For MammaPrint: The NCCN claims that the “data suggest that the additional benefit of adjuvant chemotherapy in patients with high-clinical risk/low genomic risk is likely to be small” and that the data suggest that “the results of the 70-gene signature do not provide evidence for making recommendations regarding chemotherapy for patients at low clinical risk.”

For PAM50: for “patients with T1 and T2, HR-positive, HER2-negative, lymph node-negative tumors, a ROR in the low range, regardless of tumor size, places the individual into the same prognostic category as T1a-T1b, N0, M0 tumors.

In patients with 1 – 3 lymph-node positive, HR-positive, HER2-negative disease with low-risk of recurrence score, the distant recurrence risk was less than 3.5% at 10 years with endocrine therapy alone.”

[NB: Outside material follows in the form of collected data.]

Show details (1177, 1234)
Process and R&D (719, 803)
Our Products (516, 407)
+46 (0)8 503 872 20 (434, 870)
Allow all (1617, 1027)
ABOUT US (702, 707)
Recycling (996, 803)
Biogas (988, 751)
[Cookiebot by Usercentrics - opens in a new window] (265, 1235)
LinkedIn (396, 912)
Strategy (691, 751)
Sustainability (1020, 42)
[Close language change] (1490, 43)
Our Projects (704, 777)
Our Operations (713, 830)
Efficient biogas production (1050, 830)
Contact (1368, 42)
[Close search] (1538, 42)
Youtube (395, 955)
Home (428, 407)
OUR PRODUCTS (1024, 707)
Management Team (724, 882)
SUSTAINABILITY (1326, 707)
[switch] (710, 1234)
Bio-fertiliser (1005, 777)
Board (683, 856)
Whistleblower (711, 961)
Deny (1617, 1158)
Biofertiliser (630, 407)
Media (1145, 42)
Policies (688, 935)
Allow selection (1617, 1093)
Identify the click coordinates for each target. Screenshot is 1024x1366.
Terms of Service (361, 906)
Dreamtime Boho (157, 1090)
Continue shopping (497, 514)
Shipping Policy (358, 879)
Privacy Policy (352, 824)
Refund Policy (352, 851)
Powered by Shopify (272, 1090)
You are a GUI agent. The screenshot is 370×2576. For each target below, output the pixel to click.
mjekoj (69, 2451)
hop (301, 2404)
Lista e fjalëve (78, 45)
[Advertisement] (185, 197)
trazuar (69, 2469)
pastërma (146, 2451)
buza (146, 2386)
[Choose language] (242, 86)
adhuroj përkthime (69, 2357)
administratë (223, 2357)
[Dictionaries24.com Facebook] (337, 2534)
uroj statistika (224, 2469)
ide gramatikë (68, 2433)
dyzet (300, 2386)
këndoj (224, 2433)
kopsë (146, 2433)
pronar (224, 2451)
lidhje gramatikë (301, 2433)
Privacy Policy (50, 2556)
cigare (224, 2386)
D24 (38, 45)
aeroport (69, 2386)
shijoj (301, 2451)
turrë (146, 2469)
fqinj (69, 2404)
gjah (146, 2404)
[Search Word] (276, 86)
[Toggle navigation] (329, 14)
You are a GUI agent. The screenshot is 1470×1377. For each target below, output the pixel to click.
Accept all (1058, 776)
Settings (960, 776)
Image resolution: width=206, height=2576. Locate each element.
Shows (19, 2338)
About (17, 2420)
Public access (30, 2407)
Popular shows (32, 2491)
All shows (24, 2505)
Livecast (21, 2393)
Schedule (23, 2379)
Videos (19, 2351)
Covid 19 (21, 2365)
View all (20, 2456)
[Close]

For EndoPredict: “patients with HR-positive, HER-2 negative, and lymph-node node-negative disease with a low-risk score by the 12-gene assay had risk of distant recurrence of 4% at 10 years” and “patients with T1 and T2 HR-positive, HER2-negative, and lymph node-negative tumors, a 12-gene low risk score, regardless of T size, places the tumor into the same prognostic category as T1a-T1b, N0, M0.” Citing another study, the NCCN states the following for EndoPredict: “patients with 1 – 3 positive nodes in the low-risk group had a 5.6% risk of distant recurrence at 10 years, suggesting that chemotherapy would be of limited benefit in these women.”

For the BCI: “For patients with T1 and T2 HR-positive, HER2-negative, and lymph node-negative tumors, a BCI in the low-risk range, regardless of T size, places the tumor into the same prognostic category as T1a-T1b, N0, M0. There are limited data as to the role of BCI in HR-positive, HER2-negative, and lymph node-positive breast cancer” (NCCN, 2023).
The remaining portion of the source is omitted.